• About this task
All pictures are to be skipped; retype only the lines from the top of the entries through the line with "This screenshot has height=154, width=307.", both included.

• Pixel coordinate grounding data
○ ○ ○ ○ ○
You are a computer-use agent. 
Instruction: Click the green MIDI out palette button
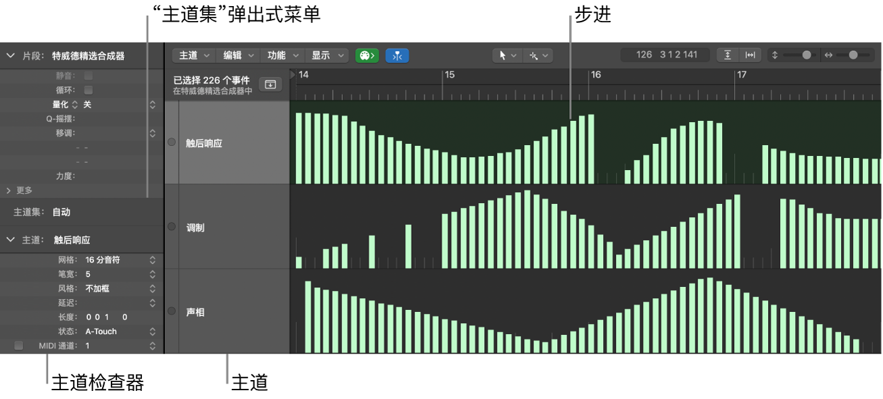click(367, 55)
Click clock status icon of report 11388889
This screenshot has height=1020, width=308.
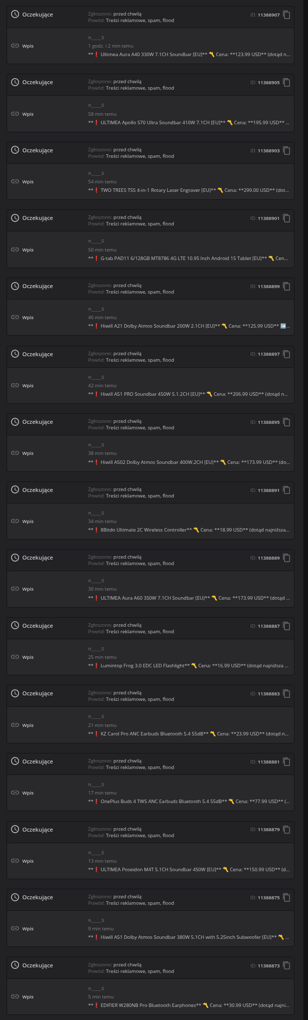click(x=15, y=558)
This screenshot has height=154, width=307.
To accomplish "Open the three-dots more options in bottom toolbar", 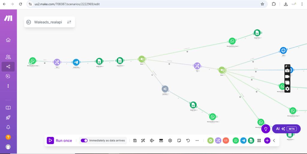I will point(197,141).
○ ○ ○ ○ ○
• Task answer
You are a computer-use agent. 
Instruction: Click the green MIDI out palette button
click(367, 55)
Click clock status icon of report 11388889
This screenshot has height=1020, width=308.
click(x=15, y=558)
This screenshot has height=154, width=307.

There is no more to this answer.